** Opening Record excerpts block **
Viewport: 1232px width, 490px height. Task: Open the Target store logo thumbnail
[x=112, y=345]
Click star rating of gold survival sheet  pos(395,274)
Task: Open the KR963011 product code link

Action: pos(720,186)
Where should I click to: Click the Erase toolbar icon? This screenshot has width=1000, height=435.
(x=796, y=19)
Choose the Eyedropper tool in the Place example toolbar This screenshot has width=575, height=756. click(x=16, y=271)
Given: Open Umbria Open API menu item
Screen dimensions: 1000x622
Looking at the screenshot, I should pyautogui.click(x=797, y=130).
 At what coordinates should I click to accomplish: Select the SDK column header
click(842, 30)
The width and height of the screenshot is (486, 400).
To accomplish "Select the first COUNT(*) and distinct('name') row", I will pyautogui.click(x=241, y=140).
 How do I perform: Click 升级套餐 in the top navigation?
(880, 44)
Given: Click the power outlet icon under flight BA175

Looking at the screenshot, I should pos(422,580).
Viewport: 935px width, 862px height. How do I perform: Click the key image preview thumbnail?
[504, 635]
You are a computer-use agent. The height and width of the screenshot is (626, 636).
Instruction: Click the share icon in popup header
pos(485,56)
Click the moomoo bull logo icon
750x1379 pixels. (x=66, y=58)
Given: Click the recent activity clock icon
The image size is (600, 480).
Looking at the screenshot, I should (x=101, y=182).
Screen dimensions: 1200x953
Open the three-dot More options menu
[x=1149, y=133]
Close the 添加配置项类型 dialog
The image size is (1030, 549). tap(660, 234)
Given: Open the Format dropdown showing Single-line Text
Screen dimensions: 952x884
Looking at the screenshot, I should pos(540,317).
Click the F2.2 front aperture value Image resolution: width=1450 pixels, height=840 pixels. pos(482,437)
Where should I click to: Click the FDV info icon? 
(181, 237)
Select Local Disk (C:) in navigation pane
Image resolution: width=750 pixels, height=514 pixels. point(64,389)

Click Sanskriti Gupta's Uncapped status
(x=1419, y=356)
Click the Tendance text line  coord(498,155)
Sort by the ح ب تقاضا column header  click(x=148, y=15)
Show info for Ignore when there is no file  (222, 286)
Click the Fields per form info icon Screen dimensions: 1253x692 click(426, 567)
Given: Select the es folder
** Closing Record excerpts block **
**Try it:**
Reproduce the entries so that each line reads exactly as it did before.

**Solution to this exercise:**
Viewport: 1232px width, 490px height. Task: Open the Target store logo thumbnail
[x=112, y=345]
Click star rating of gold survival sheet  pos(395,274)
Task: Open the KR963011 product code link

Action: pos(720,186)
Where should I click to: Click the Erase toolbar icon? This screenshot has width=1000, height=435.
(x=796, y=19)
Choose the Eyedropper tool in the Place example toolbar This screenshot has width=575, height=756. click(x=16, y=271)
Given: Open Umbria Open API menu item
Screen dimensions: 1000x622
Looking at the screenshot, I should pyautogui.click(x=797, y=130).
 At what coordinates should I click to accomplish: Select the SDK column header
click(842, 30)
The width and height of the screenshot is (486, 400).
To accomplish "Select the first COUNT(*) and distinct('name') row", I will pyautogui.click(x=241, y=140).
 How do I perform: Click 升级套餐 in the top navigation?
(880, 44)
Given: Click the power outlet icon under flight BA175

Looking at the screenshot, I should pos(422,580).
Viewport: 935px width, 862px height. How do I perform: Click the key image preview thumbnail?
[504, 635]
You are a computer-use agent. The height and width of the screenshot is (626, 636).
Instruction: Click the share icon in popup header
pos(485,56)
Click the moomoo bull logo icon
750x1379 pixels. (x=66, y=58)
Given: Click the recent activity clock icon
The image size is (600, 480).
Looking at the screenshot, I should (x=101, y=182).
Screen dimensions: 1200x953
Open the three-dot More options menu
[x=1149, y=133]
Close the 添加配置项类型 dialog
The image size is (1030, 549). tap(660, 234)
Given: Open the Format dropdown showing Single-line Text
Screen dimensions: 952x884
Looking at the screenshot, I should pos(540,317).
Click the F2.2 front aperture value Image resolution: width=1450 pixels, height=840 pixels. pos(482,437)
Where should I click to: Click the FDV info icon? 
(181, 237)
Select Local Disk (C:) in navigation pane
Image resolution: width=750 pixels, height=514 pixels. point(64,389)

Click Sanskriti Gupta's Uncapped status
(x=1419, y=356)
Click the Tendance text line  coord(498,155)
Sort by the ح ب تقاضا column header  click(x=148, y=15)
Show info for Ignore when there is no file  (222, 286)
Click the Fields per form info icon Screen dimensions: 1253x692 click(426, 567)
Given: Select the es folder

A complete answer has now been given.